Natural-Language Agent Harnesses
Linyue Pan, Lexiao Zou, Shuo Guo, Jingchen Ni, Hai-Tao Zheng
2026-03-30
Summary
This paper explores a new way to build and manage the 'harness' that controls AI agents, moving away from complex code and towards something more easily understandable and reusable.
What's the problem?
Currently, the instructions that tell an AI agent *how* to act – things like how to interact with tools or follow specific rules – are usually tangled up within the agent's core programming. This makes it difficult to change those instructions, compare different approaches, or even use the same instructions with different AI models. It's like trying to swap out the engine in a car without being able to access the engine compartment easily.
What's the solution?
The researchers developed 'Natural-Language Agent Harnesses' (NLAHs).

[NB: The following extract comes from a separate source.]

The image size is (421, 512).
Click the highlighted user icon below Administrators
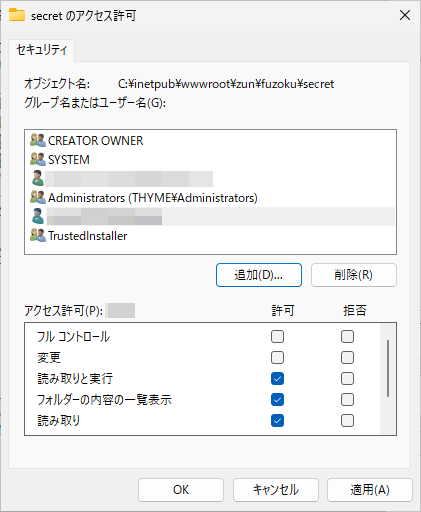(x=38, y=216)
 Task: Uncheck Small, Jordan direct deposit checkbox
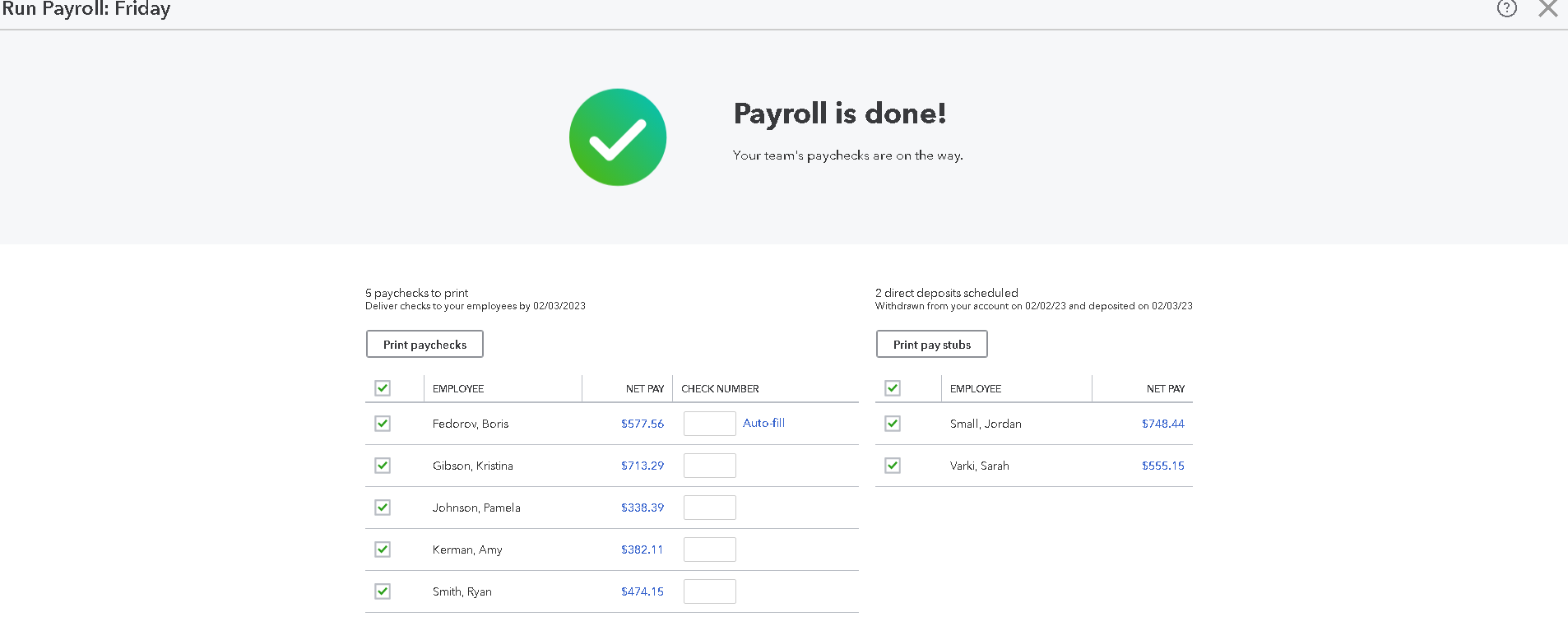[893, 424]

These harnesses use plain English to define how the agent should behave. They also created a 'Intelligent Harness Runtime' (IHR) which acts as a translator, taking these English instructions and making them work with the AI agent. This separates the control logic from the agent itself, making it more flexible and portable.
Why it matters?
This work is important because it makes it much easier to experiment with and improve how AI agents are controlled. By using natural language, anyone can understand and modify the agent's behavior without needing to be a coding expert. This could lead to faster progress in building more reliable and effective AI systems, and allows for easier sharing and comparison of different control strategies.
Abstract
Agent performance increasingly depends on harness engineering, yet harness design is usually buried in controller code and runtime-specific conventions, making it hard to transfer, compare, and study as a scientific object. We ask whether the high-level control logic of an agent harness can instead be externalized as a portable executable artifact. We introduce Natural-Language Agent Harnesses (NLAHs), which express harness behavior in editable natural language, and Intelligent Harness Runtime (IHR), a shared runtime that executes these harnesses through explicit contracts, durable artifacts, and lightweight adapters. Across coding and computer-use benchmarks, we conduct controlled evaluations of operational viability, module ablation, and code-to-text harness migration.